All of these factors are at once the cause and the effect of a decline in road racing in Australia. We have had MA incompetence that saw the emergence of other race series that, instead of bolstering road racing, fragmented it and turned it into a bitter, ugly “them vs us” situation that turned many people away from the sport altogether. Competition for peoples’ leisure time has become fierce with parents struggling to keep up with their childrens’ sporting programme. Many more activities vie for our valuable leisure time also and many of them are cheaper activities in which to be involved.
All of these factors and many others are putting the pressure on road racing and how it responds will be an interesting story to follow.
Now, remember that I said at the start that there are only 5 meetings that I know of that regularly attract big crowds. What is the common factor that binds them together and sees them being continually popular with the fans? See point #1. Each of these meetings offer fans an opportunity to see and to interact with their heroes. (OK, pit access and access to the riders at MotoGP and WSBK is less than ideal, but the fact is that the stars are THERE and can be seen). In the end the same overriding factor that stacked the grandstands in the 70’s can do so again. The crowds come to see their favourites and the names will always draw the crowd. Structural change within the sport is needed so that our current top riders BECOME the household names that the Willings and the Hansfords and the Woodleys were back then.
To finish off, here is a curve ball.

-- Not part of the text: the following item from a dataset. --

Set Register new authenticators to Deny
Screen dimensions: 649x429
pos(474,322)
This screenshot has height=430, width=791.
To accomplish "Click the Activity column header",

Many years ago I remarked to a friend as we were going to a road race meeting that it was a shame to see all the people on bikes heading out on the road in the opposite direction to the direction we were taking. His answer perplexed me and annoyed me at the time, but he was right. “Well, maybe they would rather be riding their bikes than watching other people ride theirs’” he said. With ownership of motorcycles at an all-time high right now, perhaps it’s still happening?